In-class Activities - Week 15
Data, Ethics, & The Law
Before we start…
- an example from our lab of a real data clean-up situation for which OpenRefine is ideal
Part 1: Anonymizing is hard
Exercise 1: Finalize this “anonymization log' for one of your interviews. How would you anonymize each entry?
Interview-Page | Original Info | Changed to |
---|---|---|
Int1 p1 | Age: 27 | “______________” |
Int1 p1 | Born in Venezeula | “______________” |
Int1 p2 | Born on 20 June | “______________” |
Int1 p2 | Name: Miguel | “______________” |
Int1 p3 | Lives in Atlanta | “______________” |
Int1 p4 | Known as ‘Tio Miguelito | “______________” |
Int2 p1 | his friend Maria | “______________” |
Int2 p8 | attended Talbot Elementary School | “______________” |
Int2 p10 | Director, Southern Region, Quantum Vehicles | “______________” |
Int2 p11 | lives in Grant Park | “______________” |
Exercise 2: Download this interview file to your computer. Try anonymizing this text - was it harder or easier than the more abstract list above? Why or why not?

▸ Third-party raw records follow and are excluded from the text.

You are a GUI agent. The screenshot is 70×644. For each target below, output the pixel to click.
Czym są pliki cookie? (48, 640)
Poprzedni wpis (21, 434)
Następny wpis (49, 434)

PART 2: Research misconduct related to data
Take 15 minutes to read this article: Martinson, B., Anderson, M. & de Vries, R. 2005. Scientists behaving badly. Nature 435:737–738. link. Then then go to the class Canvas page and tell the class what you thought of the paper. In particular:
- Did the % of scientists engaging in the different behaviors surprise you, and
- Are all the behaviors equally ‘bad’? Are there cases (or disciplinary norms) in which they might be acceptable?